__Collection entries__.

########

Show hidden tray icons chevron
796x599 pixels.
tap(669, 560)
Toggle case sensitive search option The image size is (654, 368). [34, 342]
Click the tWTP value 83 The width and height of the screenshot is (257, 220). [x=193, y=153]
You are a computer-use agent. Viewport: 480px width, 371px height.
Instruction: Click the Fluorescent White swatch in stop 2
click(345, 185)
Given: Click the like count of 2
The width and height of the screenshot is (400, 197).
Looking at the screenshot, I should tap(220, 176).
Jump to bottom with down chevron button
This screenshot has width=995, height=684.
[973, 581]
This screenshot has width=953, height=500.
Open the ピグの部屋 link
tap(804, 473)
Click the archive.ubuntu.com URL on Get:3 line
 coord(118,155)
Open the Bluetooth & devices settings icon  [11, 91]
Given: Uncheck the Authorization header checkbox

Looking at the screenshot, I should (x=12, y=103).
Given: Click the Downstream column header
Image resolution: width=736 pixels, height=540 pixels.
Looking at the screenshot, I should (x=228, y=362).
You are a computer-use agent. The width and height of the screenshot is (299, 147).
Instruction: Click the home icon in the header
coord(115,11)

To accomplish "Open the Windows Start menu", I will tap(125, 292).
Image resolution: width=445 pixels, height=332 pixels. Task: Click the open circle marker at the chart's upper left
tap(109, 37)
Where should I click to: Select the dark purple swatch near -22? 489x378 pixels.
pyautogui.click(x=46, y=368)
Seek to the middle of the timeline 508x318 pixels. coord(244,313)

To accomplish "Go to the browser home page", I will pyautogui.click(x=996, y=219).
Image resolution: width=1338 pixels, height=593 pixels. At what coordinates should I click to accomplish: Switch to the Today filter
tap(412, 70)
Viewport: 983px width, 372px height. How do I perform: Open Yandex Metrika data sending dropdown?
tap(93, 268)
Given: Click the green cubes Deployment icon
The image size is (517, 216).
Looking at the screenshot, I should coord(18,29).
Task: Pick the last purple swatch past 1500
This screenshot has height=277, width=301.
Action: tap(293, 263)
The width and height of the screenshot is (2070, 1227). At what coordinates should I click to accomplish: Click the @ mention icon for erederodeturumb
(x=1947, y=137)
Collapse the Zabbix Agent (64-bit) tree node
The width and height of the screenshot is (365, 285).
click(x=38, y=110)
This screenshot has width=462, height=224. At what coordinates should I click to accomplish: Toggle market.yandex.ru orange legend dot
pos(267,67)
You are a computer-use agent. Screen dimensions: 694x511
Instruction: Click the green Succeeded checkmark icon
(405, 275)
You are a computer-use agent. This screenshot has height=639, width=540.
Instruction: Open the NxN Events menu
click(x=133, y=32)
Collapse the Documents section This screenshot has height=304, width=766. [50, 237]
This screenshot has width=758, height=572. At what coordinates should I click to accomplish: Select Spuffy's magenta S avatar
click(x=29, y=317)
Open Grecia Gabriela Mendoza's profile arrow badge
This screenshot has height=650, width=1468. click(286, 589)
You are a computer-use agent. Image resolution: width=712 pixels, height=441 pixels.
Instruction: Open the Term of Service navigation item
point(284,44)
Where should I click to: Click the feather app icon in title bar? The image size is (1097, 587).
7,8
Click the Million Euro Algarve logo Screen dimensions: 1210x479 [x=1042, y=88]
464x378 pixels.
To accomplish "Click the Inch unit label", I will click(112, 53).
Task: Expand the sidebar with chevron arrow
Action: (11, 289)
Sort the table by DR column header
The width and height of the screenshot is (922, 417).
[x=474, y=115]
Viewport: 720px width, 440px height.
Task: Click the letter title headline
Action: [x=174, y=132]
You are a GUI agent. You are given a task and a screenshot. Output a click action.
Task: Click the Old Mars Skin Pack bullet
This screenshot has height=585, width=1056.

########

__ASSIGNMENT__.
Word for word, repeat the lines from the one holding "Click the Million" through the last line of the entries, both included.

__FINAL ANSWER__.
Click the Million Euro Algarve logo Screen dimensions: 1210x479 [x=1042, y=88]
464x378 pixels.
To accomplish "Click the Inch unit label", I will click(112, 53).
Task: Expand the sidebar with chevron arrow
Action: (11, 289)
Sort the table by DR column header
The width and height of the screenshot is (922, 417).
[x=474, y=115]
Viewport: 720px width, 440px height.
Task: Click the letter title headline
Action: [x=174, y=132]
You are a GUI agent. You are given a task and a screenshot. Output a click action.
Task: Click the Old Mars Skin Pack bullet
This screenshot has height=585, width=1056.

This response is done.